What I want as an iterator is an object that let us iterate on a collection, giving one new element each time we call a function next, that makes the iterator go a step forward. Note that such an iterator is mutable, its internal state being modified by next. It would be possible to consider functional iterators, returning a value corresponding to the next position in the list; but to study the relation with typestate systems we decide to study mutable iterators here.

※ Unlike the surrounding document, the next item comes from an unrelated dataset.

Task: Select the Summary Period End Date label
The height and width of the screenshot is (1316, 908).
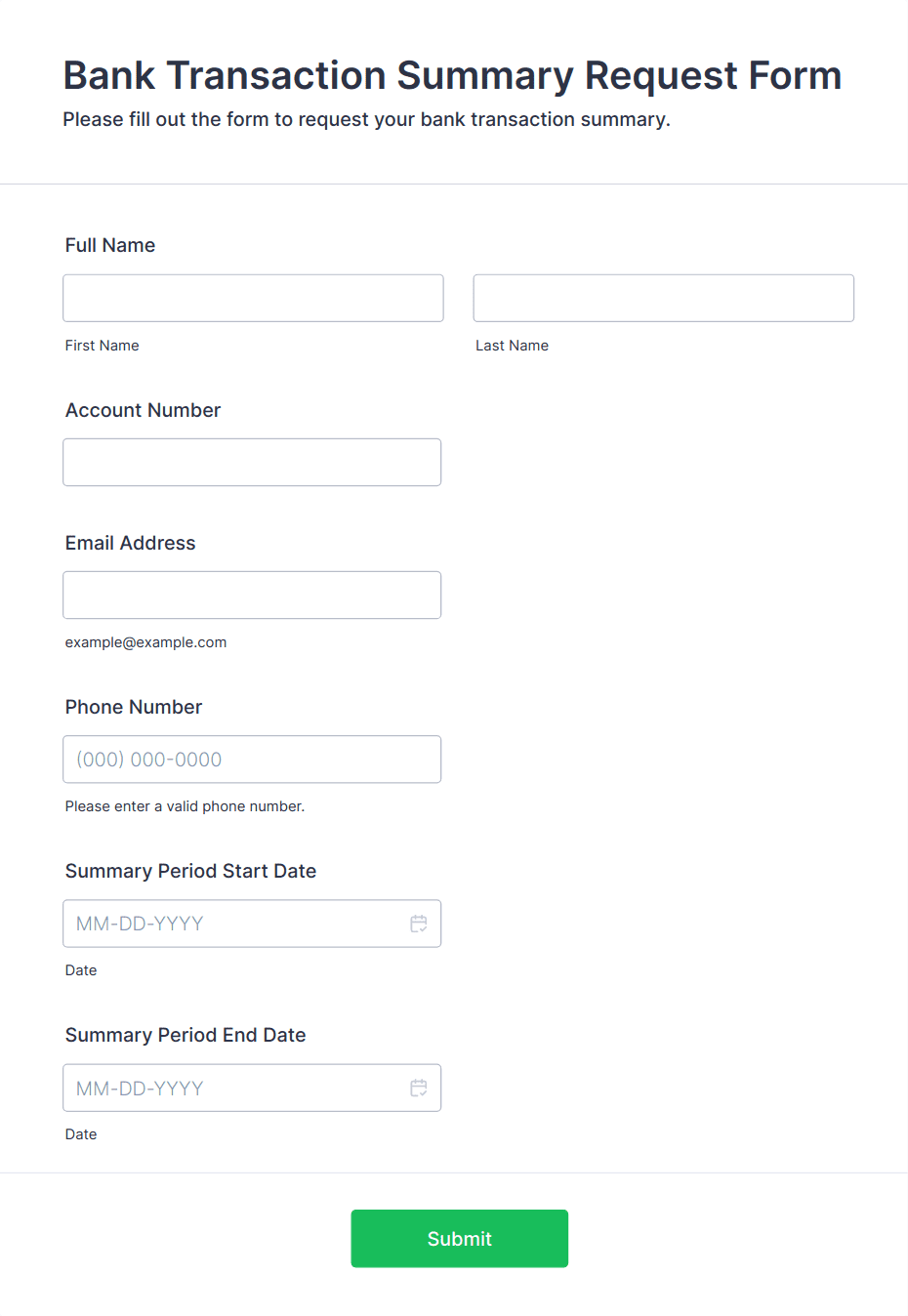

We have to handle the case where the iterator has no more elements. In Java or Scala, you have to check if there are more elements available with hasNext, and if you call next on an empty iterator, an exception is raised. In Mezzo we don’t have exceptions. Moreover, we want to statically express the protocol that the operations on an iterator must follow, in the types themselves. It’s the idea of typestate. By achieving that, the user is prevented at compilation time of using next on an empty iterator.

The application to (simply linked) lists seems straightforward: you just have to follow the tail link of each Cons cell, starting with the head of the list. What is not so trivial is how to express that with Mezzo’s permissions.

The silent iterator

Let’s start with a very stupid iterator: it traverses the list, but without giving its elements to the user.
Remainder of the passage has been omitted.